The first should predict the second snce the banker yield curve represents the expected gain in inventory growth over the period of the loan. So when we are steep, say from 2-10, we know people are planning growth in ten year inventory, big stuff like plant and equipment with long depreciation cycles.
Also, related, is hydraulic mode i which we treat the yield curve as a spectrum, but in QM term, compactly represented to a fixed SNR. But if we strip away the entropy encoding and look at the equilibrium curve underneath, we find it is peaked about the ten year frequency (1/10 cycles per year) In the production spectrum the bell shape at equilibrium centers about 1/10 on the positive frequency axis (transaction rate).
Putting these two together we can do a bit of forensic sleuthing and deduce that we are telling the banks about ten year projects that solve our economic problems. What? Likely mergers and acquisitions that shorten the supply chain and gain from economies of scale.
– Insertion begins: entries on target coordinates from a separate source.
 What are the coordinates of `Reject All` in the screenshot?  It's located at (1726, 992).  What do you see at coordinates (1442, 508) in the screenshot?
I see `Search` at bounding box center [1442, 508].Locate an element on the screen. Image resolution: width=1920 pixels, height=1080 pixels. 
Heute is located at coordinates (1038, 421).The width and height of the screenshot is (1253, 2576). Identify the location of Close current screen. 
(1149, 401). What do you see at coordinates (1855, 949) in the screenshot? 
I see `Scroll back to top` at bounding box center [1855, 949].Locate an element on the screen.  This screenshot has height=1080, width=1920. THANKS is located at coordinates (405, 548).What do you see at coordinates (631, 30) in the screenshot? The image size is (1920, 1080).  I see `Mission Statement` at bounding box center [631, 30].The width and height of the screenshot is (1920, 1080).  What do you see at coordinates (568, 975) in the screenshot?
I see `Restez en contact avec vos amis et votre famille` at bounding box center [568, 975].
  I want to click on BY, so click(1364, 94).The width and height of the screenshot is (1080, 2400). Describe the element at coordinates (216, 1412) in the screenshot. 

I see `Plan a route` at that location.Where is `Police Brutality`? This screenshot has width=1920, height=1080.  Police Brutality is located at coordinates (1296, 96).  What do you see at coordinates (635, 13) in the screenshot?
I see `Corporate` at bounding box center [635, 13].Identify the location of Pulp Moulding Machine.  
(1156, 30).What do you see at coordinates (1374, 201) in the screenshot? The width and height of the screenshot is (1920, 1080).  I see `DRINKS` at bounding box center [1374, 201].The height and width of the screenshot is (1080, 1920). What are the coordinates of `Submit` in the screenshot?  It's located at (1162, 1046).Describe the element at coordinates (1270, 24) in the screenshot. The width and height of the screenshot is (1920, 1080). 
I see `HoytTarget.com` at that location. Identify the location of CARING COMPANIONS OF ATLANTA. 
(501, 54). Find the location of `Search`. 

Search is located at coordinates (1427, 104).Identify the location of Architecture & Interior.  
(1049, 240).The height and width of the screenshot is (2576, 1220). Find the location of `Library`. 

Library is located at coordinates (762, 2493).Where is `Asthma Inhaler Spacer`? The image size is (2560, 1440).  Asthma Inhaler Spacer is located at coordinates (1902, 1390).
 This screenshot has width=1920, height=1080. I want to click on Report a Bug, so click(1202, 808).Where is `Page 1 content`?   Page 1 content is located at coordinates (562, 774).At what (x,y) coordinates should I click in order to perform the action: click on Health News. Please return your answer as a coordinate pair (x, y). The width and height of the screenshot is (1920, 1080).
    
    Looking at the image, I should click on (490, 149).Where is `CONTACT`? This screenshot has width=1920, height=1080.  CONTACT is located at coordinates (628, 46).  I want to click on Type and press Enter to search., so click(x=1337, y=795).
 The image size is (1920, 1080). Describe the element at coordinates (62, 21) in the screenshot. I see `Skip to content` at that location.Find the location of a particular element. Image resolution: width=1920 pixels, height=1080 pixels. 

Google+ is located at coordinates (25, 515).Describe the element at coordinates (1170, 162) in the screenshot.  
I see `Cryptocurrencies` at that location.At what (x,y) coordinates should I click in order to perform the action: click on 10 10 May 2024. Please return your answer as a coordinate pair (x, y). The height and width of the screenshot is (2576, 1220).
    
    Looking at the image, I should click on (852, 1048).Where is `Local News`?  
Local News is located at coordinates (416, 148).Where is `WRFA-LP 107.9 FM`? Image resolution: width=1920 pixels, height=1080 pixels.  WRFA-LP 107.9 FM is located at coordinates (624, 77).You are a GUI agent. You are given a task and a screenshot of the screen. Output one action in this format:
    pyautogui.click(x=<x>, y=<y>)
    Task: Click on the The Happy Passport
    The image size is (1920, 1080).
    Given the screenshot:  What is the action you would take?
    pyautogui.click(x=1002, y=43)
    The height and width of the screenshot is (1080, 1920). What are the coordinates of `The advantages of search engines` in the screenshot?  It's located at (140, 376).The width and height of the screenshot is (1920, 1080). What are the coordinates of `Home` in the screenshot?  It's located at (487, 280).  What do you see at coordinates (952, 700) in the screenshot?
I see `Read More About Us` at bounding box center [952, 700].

What do bankers think these projects generate in terms of GDP growth? Well a little bit of frequency transform into the time domain gives us a planned peak in the next business cycle at ten years.
Notice that the curve gets flatter at the end of business cycles? As the cycle gets near the peak, marginal returns drop, especially at the consumer end. As the cycle ages it is increasingly difficult to find product opportunities, especially true if the cycle was well planned. The curve get flatter because bankers want greater inventory growth to cover the extra search costs. Converting a flat curve back to the time domain, the flat curve predicts an impossible spike in GDP growth, so we deflate and retool.
In this growth model since say the 1970s, the sequence has been use existing means of production until marginal costs are too high; then switch over to the surplus new technology and readjust the production spectrum. During each cycle surplus technology builds up for the next phase, we will almost never have a shortage of technology.